People write about their experiences and they want to communicate with others. Clearly music is a way to educate others. In the old days, these ballads, these corridos were anonymous, but now, of course, everybody copyrights them and puts their name on it.

And they used to be much longer. When they first started to produce records, a corrido would literally run up both sides. They needed both sides of a 45 record to record the entire corrido because they were so long. This last one that I wrote is longer, certainly than average, it’s about five minutes.
KH: How did you get involved with composing corridos? Was it something that was a tradition within your family?
CF:
Well it’s a Mexican tradition, everybody knows corridos just like you know mariachi music, because these are generally Mexican musical forms. But the reason how I got started collecting and then writing about it, and analyzing and then later composing was that my father was an immigrant. There was one corrido that he used to listen to called 'Vendiste Los Bueyes' ('You Sold the Oxen'). Having oxen was a means of livelihood. And people plowed their fields and the plows were pulled by oxen and wagons were pulled by oxen. So the story is that you sold the oxen to get a passport to go to the U.S. To make a trip to the U.S. you sold a means of livelihood for the family.

In the corrido, this woman tells the story. It only makes sense if the woman tells it, but she stays behind with the kids. And you see if you go to central Mexico today its very, very green this time of year because this is when it rains and people plant their corn and there’s no irrigation other than the natural rain. That year there was a drought and she was having to borrow money for tortillas. And in the end of the story, these Americans came and brought bags of money and they were giving her this money because her husband had died in the United States working.

So it’s very tragic, but I can assure you that every immigrant, in any part of the world has experienced having some family member die. And in our own case, for example, my grandfather, my father’s father, died while he was in the U.S. And in those days there were no phones, certainly no phones in our small town, and they sent telegrams. So literally by the time my father got there, my grandfather had already been buried. So it was that song that I heard so many times as a kid, and I knew it meant a lot to my father, and clearly as an immigrant myself, it started to mean a great deal to me.

KH: People really seem to enjoy your classes. What made you interested in teaching sociology of popular culture and ethnic relations?
CF:
Well, I worked in the fields as a kid. In the summers I used to work 12 hours a day, six days a week, 6 a.m. to 6 p.m., Monday through Saturday, picking apples off the ground, apples that fell off the trees. That was my family’s job. My father picked them off the tree because those got packed and they were for eating, they were sold to the grocery stores. But the ones that we got off the ground went to the cannery for apple sauce and apple juice and things like that.

If we had remained in Mexico, I’d probably have a sixth grade education because my folks had a fourth grade education and my grandfather on my mother’s side died illiterate at the age of 104. So my parents, when we were up here, always used to stress the value of education and they would say to my sisters and myself, 'Look, you know what physical labor is like and you know the kind of work that we do and you do, and you have opportunities that we didn’t.' And in school, I had a lot of encouragement from teachers as an undergraduate. They would say, 'You know what, you have got to go to graduate school.' And I really had some very incredible teachers and I think that’s why, at some point, I decided I wanted to teach college.

## STORED DATA
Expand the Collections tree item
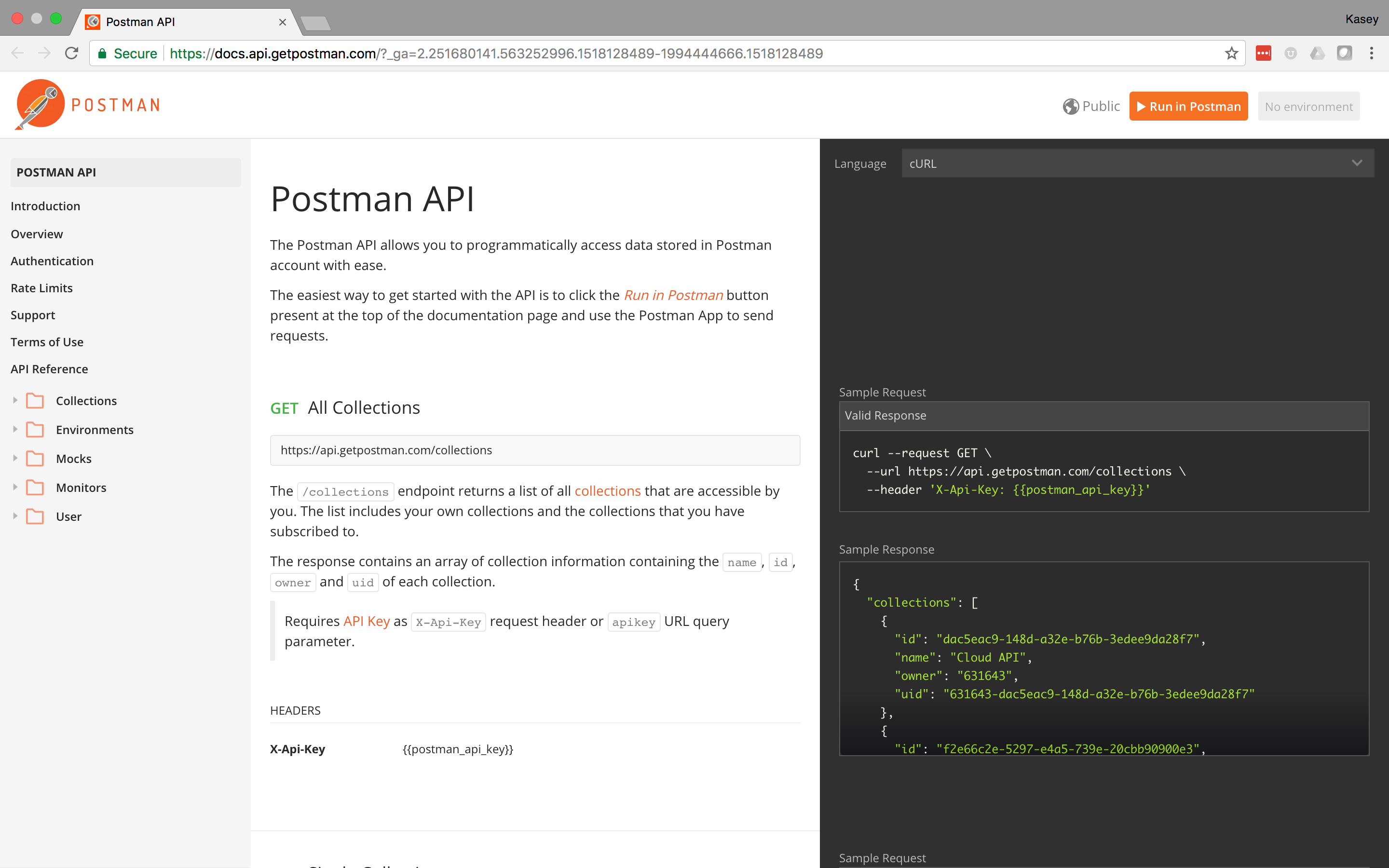 pyautogui.click(x=15, y=399)
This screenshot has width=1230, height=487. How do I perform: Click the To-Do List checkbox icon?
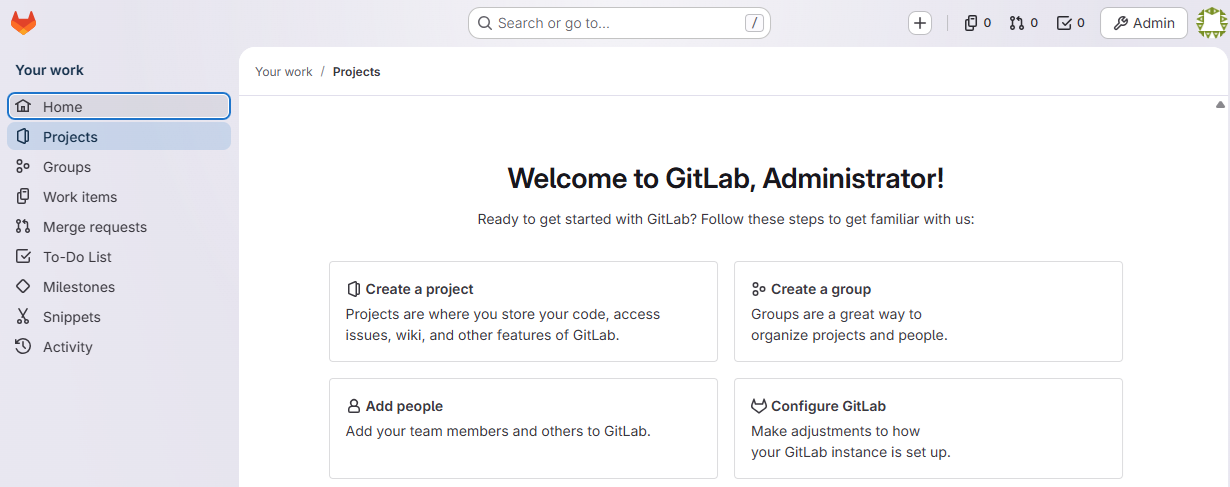(23, 257)
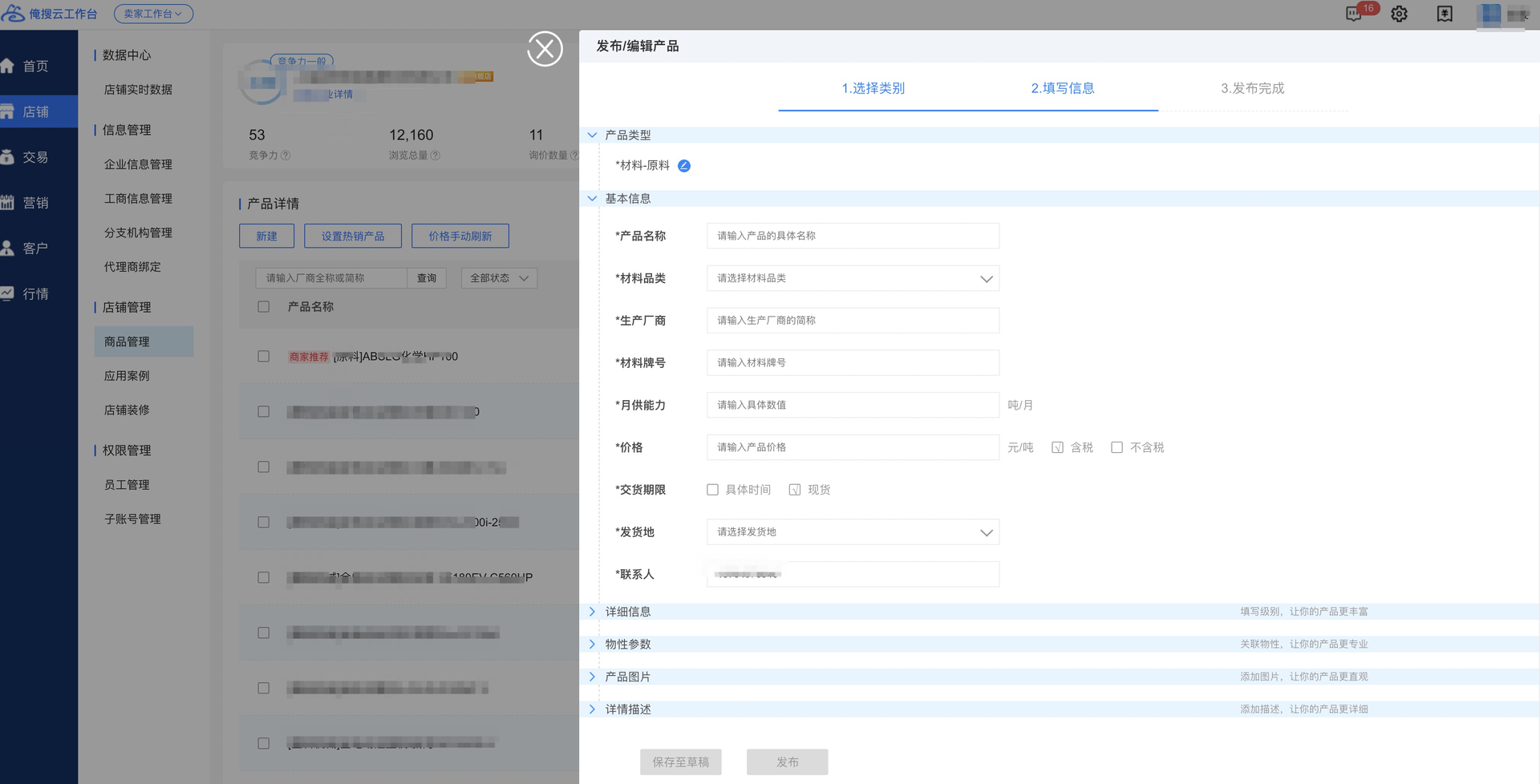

## THE EXERCISE
Transcribe the corrido interview word for word from "KH: People really" to "things like that.". The material placed after the corrido interview is separate from it.

## CORRECT ANSWER
KH: People really seem to enjoy your classes. What made you interested in teaching sociology of popular culture and ethnic relations?
CF:
Well, I worked in the fields as a kid. In the summers I used to work 12 hours a day, six days a week, 6 a.m. to 6 p.m., Monday through Saturday, picking apples off the ground, apples that fell off the trees. That was my family’s job. My father picked them off the tree because those got packed and they were for eating, they were sold to the grocery stores. But the ones that we got off the ground went to the cannery for apple sauce and apple juice and things like that.